GIVEN REQUEST: Repeat the following material exactly as it is given.

THE DATA:
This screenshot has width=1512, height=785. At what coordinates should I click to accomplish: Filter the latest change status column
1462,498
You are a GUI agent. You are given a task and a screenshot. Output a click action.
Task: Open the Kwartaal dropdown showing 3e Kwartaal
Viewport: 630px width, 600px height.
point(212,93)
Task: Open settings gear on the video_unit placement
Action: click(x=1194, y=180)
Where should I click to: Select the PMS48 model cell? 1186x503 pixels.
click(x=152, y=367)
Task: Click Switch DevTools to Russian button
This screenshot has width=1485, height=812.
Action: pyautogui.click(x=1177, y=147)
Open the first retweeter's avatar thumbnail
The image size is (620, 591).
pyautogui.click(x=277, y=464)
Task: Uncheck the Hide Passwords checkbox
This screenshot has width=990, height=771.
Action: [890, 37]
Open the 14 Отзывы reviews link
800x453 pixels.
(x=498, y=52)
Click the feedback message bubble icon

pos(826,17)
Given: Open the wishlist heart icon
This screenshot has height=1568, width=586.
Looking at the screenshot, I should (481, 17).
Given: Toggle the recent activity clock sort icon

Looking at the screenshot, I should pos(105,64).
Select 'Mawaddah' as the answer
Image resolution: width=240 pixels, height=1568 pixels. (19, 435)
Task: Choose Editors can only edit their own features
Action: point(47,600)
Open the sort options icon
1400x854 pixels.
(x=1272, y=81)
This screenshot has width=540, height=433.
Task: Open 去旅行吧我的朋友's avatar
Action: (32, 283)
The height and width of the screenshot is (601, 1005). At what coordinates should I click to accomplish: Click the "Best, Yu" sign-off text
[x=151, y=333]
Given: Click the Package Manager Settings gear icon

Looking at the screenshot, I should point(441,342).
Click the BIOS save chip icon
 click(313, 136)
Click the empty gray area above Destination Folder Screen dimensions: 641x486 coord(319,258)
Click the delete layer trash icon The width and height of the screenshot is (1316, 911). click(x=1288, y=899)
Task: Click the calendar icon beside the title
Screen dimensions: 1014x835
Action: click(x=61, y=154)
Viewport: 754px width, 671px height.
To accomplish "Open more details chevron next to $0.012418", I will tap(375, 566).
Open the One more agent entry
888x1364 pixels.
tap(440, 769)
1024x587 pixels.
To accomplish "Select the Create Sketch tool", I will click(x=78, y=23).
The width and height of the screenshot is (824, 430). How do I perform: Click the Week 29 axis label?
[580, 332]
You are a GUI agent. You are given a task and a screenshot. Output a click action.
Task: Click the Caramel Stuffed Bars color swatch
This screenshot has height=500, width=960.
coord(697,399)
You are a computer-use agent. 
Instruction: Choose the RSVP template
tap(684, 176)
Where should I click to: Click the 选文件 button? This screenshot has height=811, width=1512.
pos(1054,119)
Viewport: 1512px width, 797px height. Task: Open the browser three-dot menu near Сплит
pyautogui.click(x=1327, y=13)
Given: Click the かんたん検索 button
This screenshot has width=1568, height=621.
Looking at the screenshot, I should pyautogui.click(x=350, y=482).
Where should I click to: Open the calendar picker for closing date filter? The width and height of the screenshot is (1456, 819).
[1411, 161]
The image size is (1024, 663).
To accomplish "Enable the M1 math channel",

WRITTEN SOLUTION:
This screenshot has width=1512, height=785. At what coordinates should I click to accomplish: Filter the latest change status column
1462,498
You are a GUI agent. You are given a task and a screenshot. Output a click action.
Task: Open the Kwartaal dropdown showing 3e Kwartaal
Viewport: 630px width, 600px height.
point(212,93)
Task: Open settings gear on the video_unit placement
Action: click(x=1194, y=180)
Where should I click to: Select the PMS48 model cell? 1186x503 pixels.
click(x=152, y=367)
Task: Click Switch DevTools to Russian button
This screenshot has width=1485, height=812.
Action: pyautogui.click(x=1177, y=147)
Open the first retweeter's avatar thumbnail
The image size is (620, 591).
pyautogui.click(x=277, y=464)
Task: Uncheck the Hide Passwords checkbox
This screenshot has width=990, height=771.
Action: [890, 37]
Open the 14 Отзывы reviews link
800x453 pixels.
(x=498, y=52)
Click the feedback message bubble icon

pos(826,17)
Given: Open the wishlist heart icon
This screenshot has height=1568, width=586.
Looking at the screenshot, I should (481, 17).
Given: Toggle the recent activity clock sort icon

Looking at the screenshot, I should pos(105,64).
Select 'Mawaddah' as the answer
Image resolution: width=240 pixels, height=1568 pixels. (19, 435)
Task: Choose Editors can only edit their own features
Action: point(47,600)
Open the sort options icon
1400x854 pixels.
(x=1272, y=81)
This screenshot has width=540, height=433.
Task: Open 去旅行吧我的朋友's avatar
Action: (32, 283)
The height and width of the screenshot is (601, 1005). At what coordinates should I click to accomplish: Click the "Best, Yu" sign-off text
[x=151, y=333]
Given: Click the Package Manager Settings gear icon

Looking at the screenshot, I should point(441,342).
Click the BIOS save chip icon
 click(313, 136)
Click the empty gray area above Destination Folder Screen dimensions: 641x486 coord(319,258)
Click the delete layer trash icon The width and height of the screenshot is (1316, 911). click(x=1288, y=899)
Task: Click the calendar icon beside the title
Screen dimensions: 1014x835
Action: click(x=61, y=154)
Viewport: 754px width, 671px height.
To accomplish "Open more details chevron next to $0.012418", I will tap(375, 566).
Open the One more agent entry
888x1364 pixels.
tap(440, 769)
1024x587 pixels.
To accomplish "Select the Create Sketch tool", I will click(x=78, y=23).
The width and height of the screenshot is (824, 430). How do I perform: Click the Week 29 axis label?
[580, 332]
You are a GUI agent. You are given a task and a screenshot. Output a click action.
Task: Click the Caramel Stuffed Bars color swatch
This screenshot has height=500, width=960.
coord(697,399)
You are a computer-use agent. 
Instruction: Choose the RSVP template
tap(684, 176)
Where should I click to: Click the 选文件 button? This screenshot has height=811, width=1512.
pos(1054,119)
Viewport: 1512px width, 797px height. Task: Open the browser three-dot menu near Сплит
pyautogui.click(x=1327, y=13)
Given: Click the かんたん検索 button
This screenshot has width=1568, height=621.
Looking at the screenshot, I should pyautogui.click(x=350, y=482).
Where should I click to: Open the calendar picker for closing date filter? The width and height of the screenshot is (1456, 819).
[1411, 161]
The image size is (1024, 663).
To accomplish "Enable the M1 math channel",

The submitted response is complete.